All of lore.kernel.org
 help / color / mirror / Atom feed
* [Drbd-dev] lock for reading device state
@ 2006-12-06 17:22 Cristian Zamfir
  2006-12-07 13:09 ` Lars Ellenberg
  0 siblings, 1 reply; 5+ messages in thread
From: Cristian Zamfir @ 2006-12-06 17:22 UTC (permalink / raw)
  To: drbd-dev



Hi,

I am using drbd to implement xen block device migration.  Right now I am 
parsing /proc/drbd to find out if the drives are synchronized and I can 
migrate them. Is there a way to obtain a lock while reading and 
processing this information and prevent other writes to the primary 
device? I need to be able to prevent writes while reading the state of 
the device from a script external to drbd.

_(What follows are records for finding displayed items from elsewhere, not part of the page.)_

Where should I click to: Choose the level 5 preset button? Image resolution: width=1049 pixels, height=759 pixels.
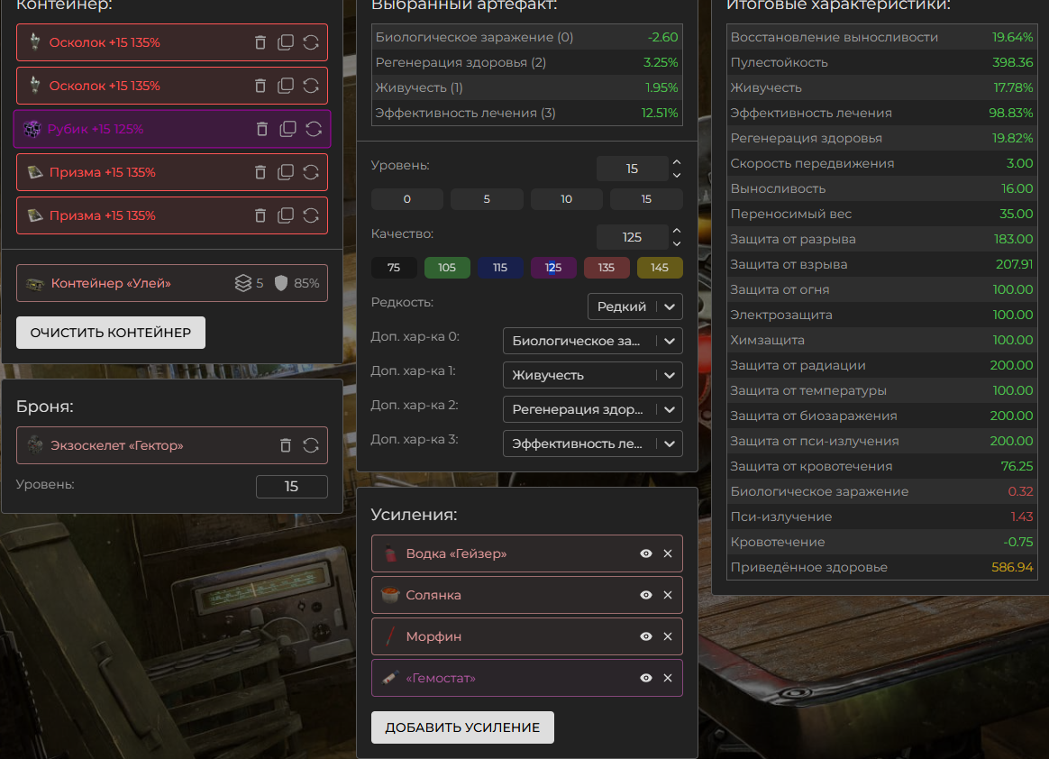coord(487,199)
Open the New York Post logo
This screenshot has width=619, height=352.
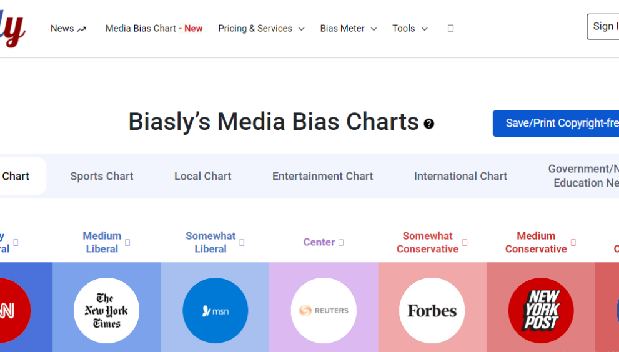click(x=540, y=310)
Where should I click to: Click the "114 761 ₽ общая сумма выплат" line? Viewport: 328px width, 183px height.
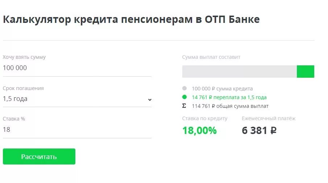tap(230, 106)
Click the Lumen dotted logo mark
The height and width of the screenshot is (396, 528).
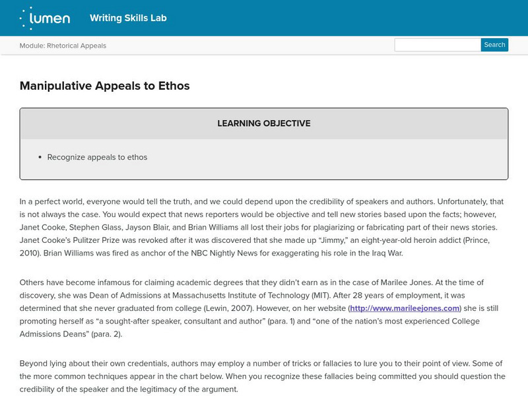pos(26,18)
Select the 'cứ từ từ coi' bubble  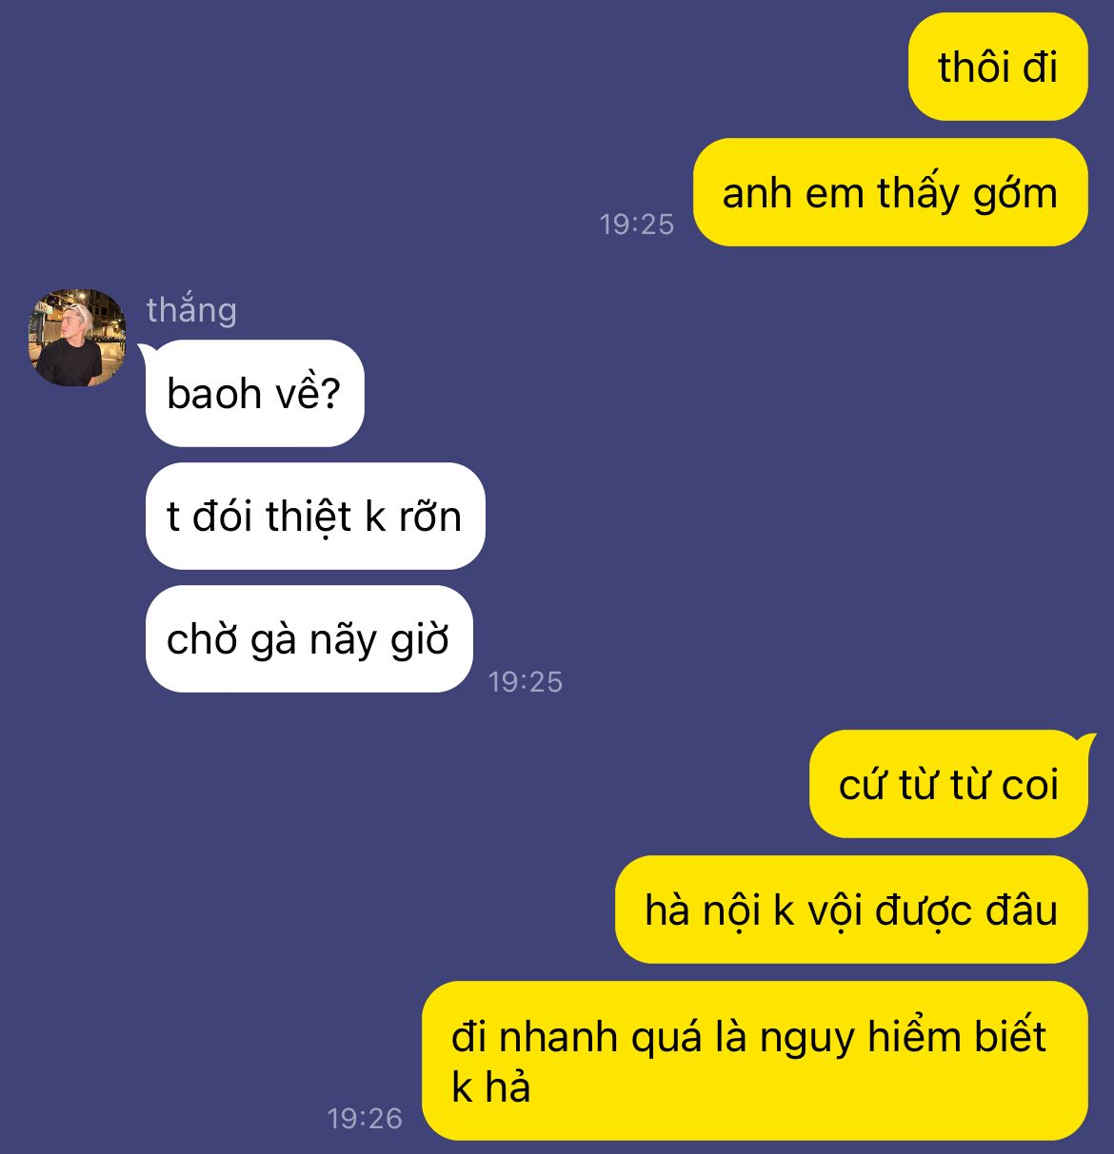(948, 784)
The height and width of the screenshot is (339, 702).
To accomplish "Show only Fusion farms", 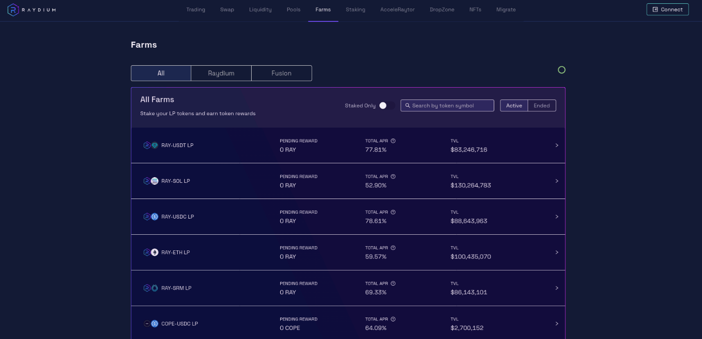I will click(x=281, y=73).
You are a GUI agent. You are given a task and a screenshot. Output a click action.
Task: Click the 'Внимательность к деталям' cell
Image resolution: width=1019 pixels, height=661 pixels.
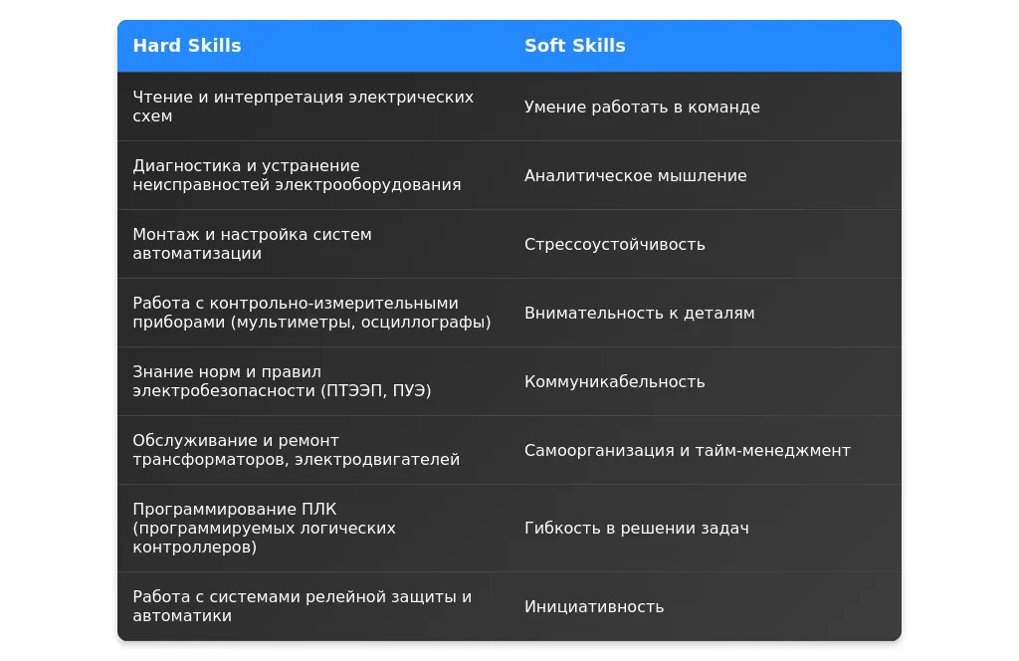point(639,313)
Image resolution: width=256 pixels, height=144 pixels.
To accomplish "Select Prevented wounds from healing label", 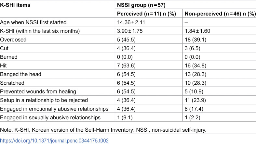I will 38,91.
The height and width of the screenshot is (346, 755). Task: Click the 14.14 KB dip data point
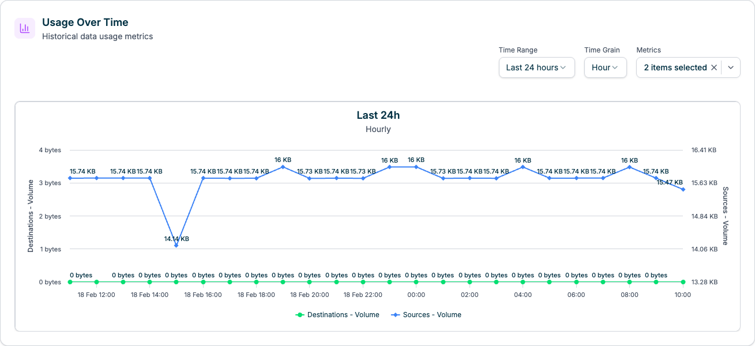coord(176,246)
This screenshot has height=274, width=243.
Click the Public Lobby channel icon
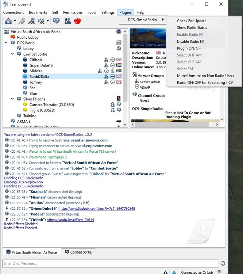pyautogui.click(x=13, y=37)
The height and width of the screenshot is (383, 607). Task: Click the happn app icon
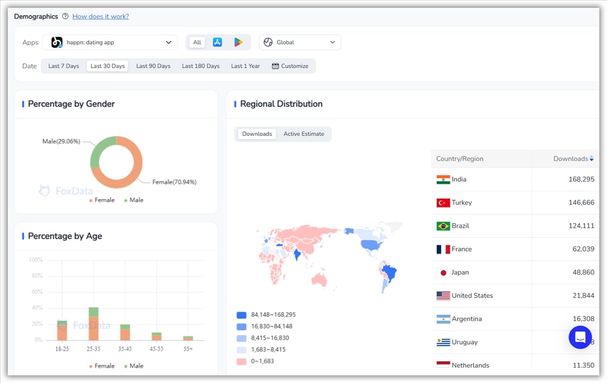(x=57, y=42)
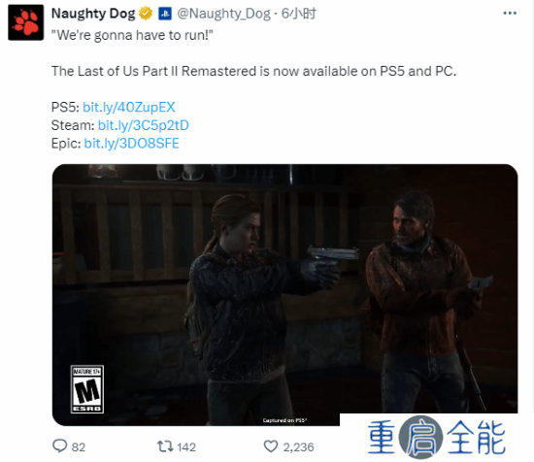Viewport: 534px width, 462px height.
Task: Open the PS5 bit.ly/40ZupEX link
Action: 129,107
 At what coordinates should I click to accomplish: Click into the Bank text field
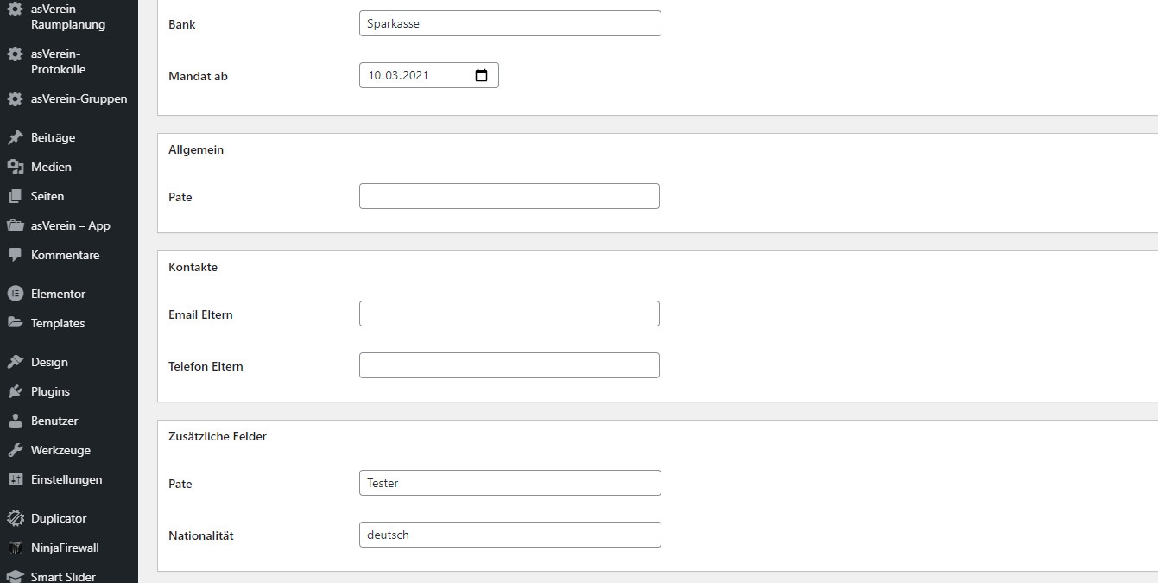pos(509,23)
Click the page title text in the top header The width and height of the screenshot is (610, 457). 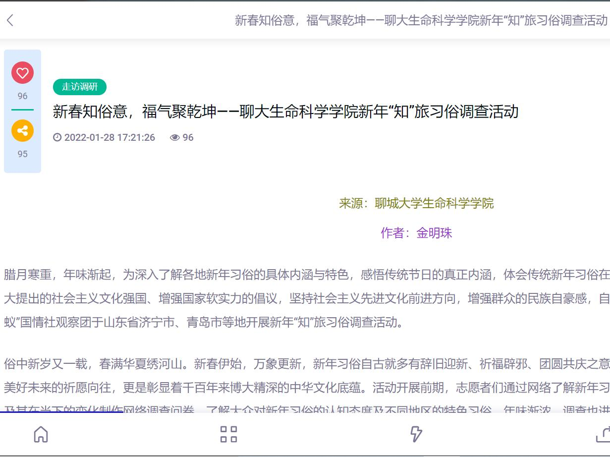(421, 21)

In case there is no existing solution, can you please give me a few tips 
on how to start developing such a locking mechanism?

Thank you very much.


Cristian

^ permalink raw reply	[flat|nested] 5+ messages in thread

* Re: [Drbd-dev] lock for reading device state
  2006-12-06 17:22 [Drbd-dev] lock for reading device state Cristian Zamfir
@ 2006-12-07 13:09 ` Lars Ellenberg
  2006-12-07 13:52   ` Cristian Zamfir
  0 siblings, 1 reply; 5+ messages in thread
From: Lars Ellenberg @ 2006-12-07 13:09 UTC (permalink / raw)
  To: drbd-dev

/ 2006-12-06 17:22:43 +0000
\ Cristian Zamfir:
> 
> 
> Hi,
> 
> I am using drbd to implement xen block device migration.  Right now I
> am parsing /proc/drbd to find out if the drives are synchronized and I
> can migrate them.

you talk about drbd state "Connected, Consistent",
or what exactly are you parsing?

> Is there a way to obtain a lock while reading and processing this
> information and prevent other writes to the primary device?

no. why?

> I need to be able to prevent writes while reading the state of
> the device from a script external to drbd.

does not make sense to me yet?

> In case there is no existing solution, can you please give me a few
> tips on how to start developing such a locking mechanism?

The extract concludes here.